A month ago, I decided that I would re-read The Great Gatsby before seeing the movie in theaters with my family. I read the book for the first time in probably six years, and once again I was glad that I had read it. The movie was solid, if not slightly underwhelming, but I still enjoyed it nonetheless. Fast forward to this past Sunday morning at Ethos Church. Brandon spoke about King Solomon and Ecclesiastes 2. During the sermon, I was continually struck by the parallels between King Solomon and Jay Gatsby. I’m not the first and will not be the last to make these comparisons, but I hadn’t thought about it before that moment. I additionally drew comparisons between both of them and myself. I decided to skim through The Great Gatsby and read Ecclesiastes to see what I could find.
The Great Pursuit
King Solomon and Jay Gatsby were both once in a generation characters (pretending that Jay Gatsby was a real person). They pursued every avenue of potential happiness at their disposal. Both had seemingly unlimited amounts of money, women, power, entertainment, and fame, and for short periods of time, it made them happy. “My heart took delight in all my labor, and this was the reward for all my toil” -Ecclesiastes 2:10. “But there was a change in Gatsby that was simply confounding. He literally glowed; without a word or a gesture of exultation a new well-being radiated from him and filled the little room‖” –The Great Gatsby Ch. 5. They enjoyed the ego boosts from everyone telling them how incredible they were. They loved eating the best foods, enjoying the best entertainment, spending time with the most amazing people, and having any and every physical good they could conjure up at a moments notice. All of these emotions were fleeting; however, as both quickly felt empty by the things that they thought would leave them fully satisfied.
The Great Letdown
Yet when I surveyed all that my hands had done and what I had toiled to achieve, everything was meaningless, a chasing after the wind; nothing was gained under the sun. -Ecclesiastes 2:11 (Underlining added for emphasis)
Gatsby believed in the green light, the orgiastic future that year by year recedes before us. It eluded us then, but that’s no matter–tomorrow we will run faster, stretch out our arms farther…. And one fine morning– So we beat on, boats against the current, borne back ceaselessly into the past. –The Great Gatsby Chapter 9 (Underlining added for emphasis)

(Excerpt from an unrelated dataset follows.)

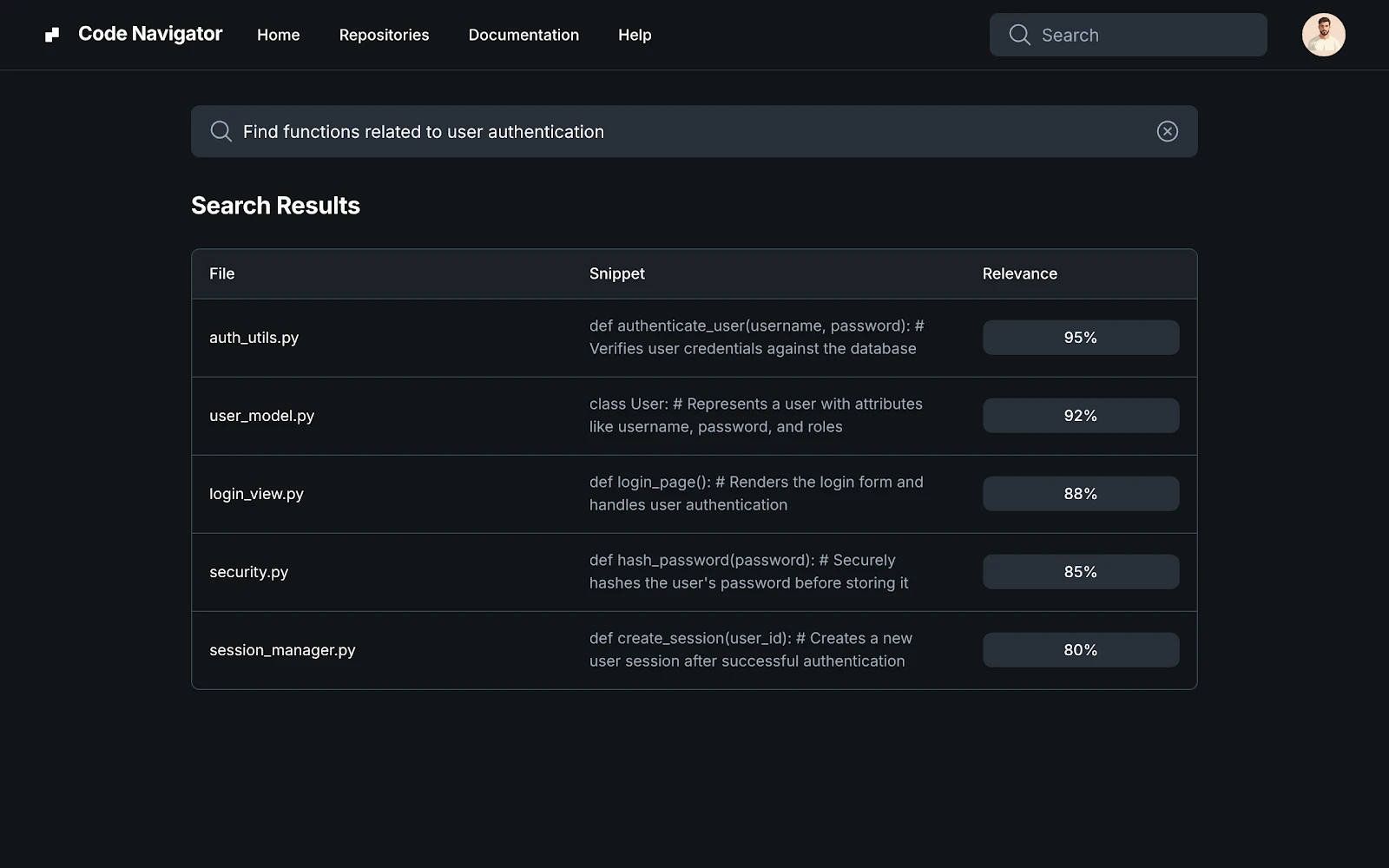
Task: Open the Repositories menu
Action: point(384,35)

People refer to this quote from Gatsby as if it is a positive metaphor, as it is pushing up to strive for our dreams. I might be misinterpreting it, but I view the quote quite differently. I see that Gatsby clawed, reached, stretched, and did everything is his power to obtain the green light. Ultimately, he never fully realized that the light was unobtainable, and that his efforts were like a boat beating against the current. Solomon had similar feelings in Ecclesiastes. The word “meaningless” is referenced 11 times in the NIV of Ecclesiastes 2. Instead of comparing his toils to a boat against the current, Solomon used an even more discouraging comparison when he said that it is like “chasing after the wind”, an clearly impossible task. They got there in different ways, but both men came to the same conclusion that things of this world will always leave you feeling empty.
While the stories of Jay Gatsby and King Solomon have many similarities, their endings could not be more different. Jay Gatsby continued to hunt for the ever-elusive longing in his heart, up until the day he was murdered in cold blood in his own back yard. Despite having everything he ever dreamed or wanted, he was always left wishing for something more. Solomon, on the other hand, finally realized that his earthly pursuits were meaningless. He came to know that Jesus was the only one who could truly satisfy the desires of his heart. “To the person who pleases Him, God gives wisdom, knowledge and happiness” -Ecclesiastes 2:26. He realized that GOD gives wisdom, knowledge, and happiness. It does not say that man takes wisdom, knowledge, and happiness, yet we try take it for ourselves every day.
Joy in the Lord
We do not have to be multi-billionaires living lavish lives to relate to either of these two men. We have all pursued any number of pointless endeavors in hopes of capturing the desires of our hearts. Even when we achieve what we had so desperately longed for, it never quite fulfills us like we had hoped. We then move on to the next great thing thinking that maybe this will be the thing that finally gives me joy. If we (I) continue to live our lives like this, we will end up like Gatsby and never find true joy. All of this is not to say that God wants us to be miserable. I believe with all of my heart that God wants us to enjoy this life. He wants us to pursue our dreams and aspirations, but we need to keep everything in perspective. I pray that I, and all of us, can embrace King Solomon’s lesson that the only true fulfillment in life comes through Christ Jesus.